Game of Thrones and True Blood may be HBO’s hottest shows this summer, but the network’s making a big investment in a more grounded direction. It has adaptations of Dick Cheney biographyAngler and 2008 election chronicle Game Change in the pipeline, and is gearing up for Veep, a dark comedy series about an overwhelmed female Vice President, which will air next year. In that environment, HBO’s adaptation of Andrew Ross Sorkin’s chronicle of the financial crisis, Too Big To Fail, which premieres on the network at 9 PM tonight, is a test of whether HBO can make excellent movies and shows about the inside business of policy and politics—and whether audiences will tune in to watch them.
If Too Big To Fail is any evidence, they certainly ought to. Most movies about the economic crisis focus on the ordinary Americans who have lost their jobs and homes, whether it’s Drag Me to Hell, about the inadvisability of foreclosing on a powerful gypsy, or The Company Men, a look at masculinity in the wake of corporate downsizing. The main characters in Too Big To Fail are all secure in their fortunes: they might have to downsize to smaller apartments or give up their commutes by helicopter or NetJet, but they’re magnitudes removed from actual desperation. That doesn’t mean that the movie isn’t dramatic—there are a lot of slammed phones, and a scene of Paulson’s staffers listening to him throwing up as yet another deal falls through—but Too Big To Fail can’t rely on the immediate relatable suffering of a family losing its home or parents losing their jobs to engage the audience. It has to stand on the strength of its own writing, simultaneously explaining hugely complex financial and legislative negotiations, while also drawing humor and tension out of them.
Most of the time, the movie succeeds. Peter Gould’s slimmed down almost 600 pages of actual text in Andrew Ross Sorkin’s book into 98 minutes, cutting out characters’ biographies, condensing protracted negotiations between Lehman Brothers and potential buyers into single scenes. The movie relies on montages of actual cable reports to provide context, but other than that, and a single scene where Paulson and Jim Wilkinson explain some of the financial instruments involved in the meltdown to Michele Davis to prepare her to brief the press, it mostly trusts the audience to keep up. It’s a risk, but with a small, curated audience like HBO’s, probably a reasonable gamble. The movie doesn’t need to waste time outlining John Thain’s compensation history to make him look avaricious when he complains about possible golden parachute limits during the meetings setting up the Troubled Asset Relief Program.

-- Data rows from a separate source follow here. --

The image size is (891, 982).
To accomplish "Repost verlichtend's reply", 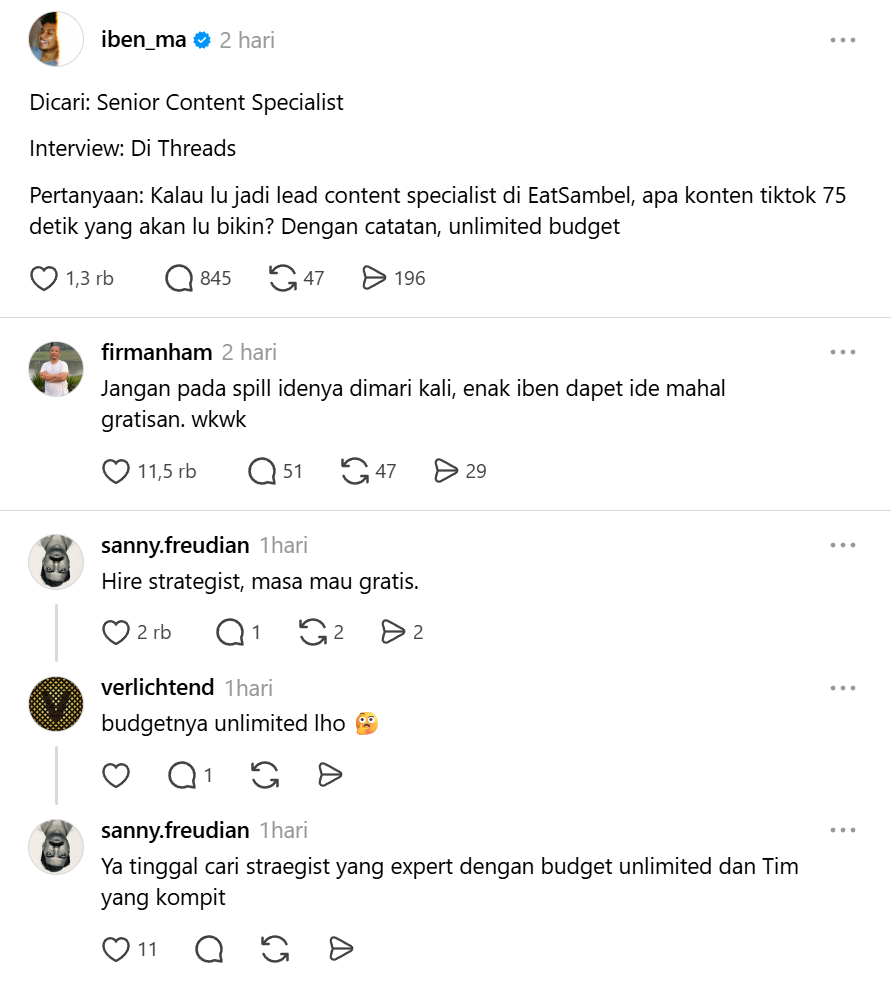I will (x=265, y=775).
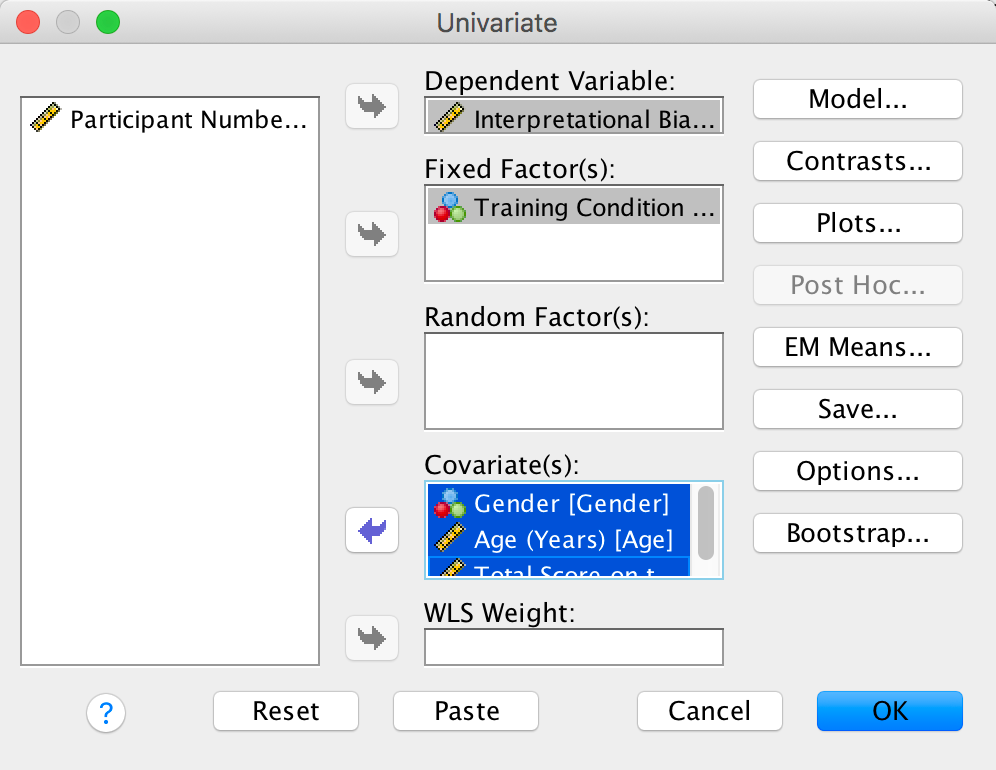Open the Model dialog
Screen dimensions: 996x770
point(857,99)
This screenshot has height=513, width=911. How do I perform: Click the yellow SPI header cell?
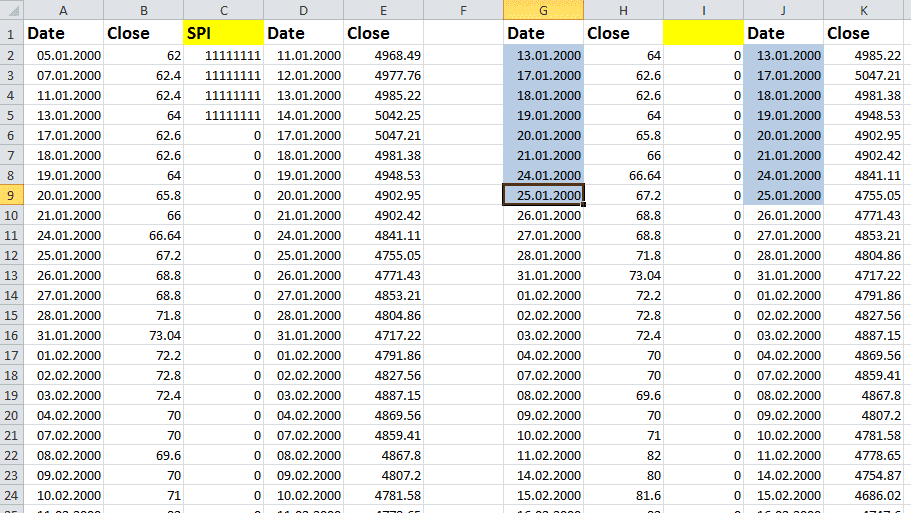[x=223, y=33]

The movie isn’t afraid to hammer home its politics in moments like that, or in a scene set during Paulson’s trip to China. It begins with a moment of physical comedy when a Chinese official tries to get Paulson to take a miniature Chinese flag. When he won’t accept it, the official hands the flag off to a little girl, who Paulson hustles to get out of the frame. Later, over dinner, another official tells Paulson that the Russians approached the Chinese about dumping their investments in Fannie Mae and Freddie Mac in concert to strike a blow to the American economy. ““The amount of debt your country carries is a terrible vulnerability,” the official demurs, delivering a warning. “We declined, respectfully.”
And the movie is often very funny. Tony Shaloub as John Mack (just one example of the uniformly excellent casting—my favorite may be Dan Hedaya’s brief turn as Barney Frank) grumbles “Here comes goddamn eHarmony,” as Tim Geithner tries to force through mergers. Warren Buffett (Ed Asner) debates with his granddaughters over ice cream at Dairy Queen about whether to take a call from Goldman Sachs CEO Lloyd Blankfein. And Paul Giamatti is marvelously twitchy as Ben Bernanke, needling Treasury Secretary Hank Paulson (William Hurt) so he can’t even get through breakfast.
But ultimately, it’s a tragedy. The movie begins after the government rescue of Bear Stearns, but long after the meltdown had become inevitable. There are no real heroes here: the bankers who assemble to try to save Lehman at the Federal Reserve Bank of New York in a roll call reminiscent of a heist movie are really trying to undo the disaster they are all partially responsible for. And at the end, there’s just Paulson staring out a window, hoping vainly for the best. That optimism is horribly naive, in retrospect. But if all of HBO’s upcoming political projects are this well-designed and -executed, at least we’ll reap some good art from national tragedy, works that sharply articulate the policy and political failures of the last decade.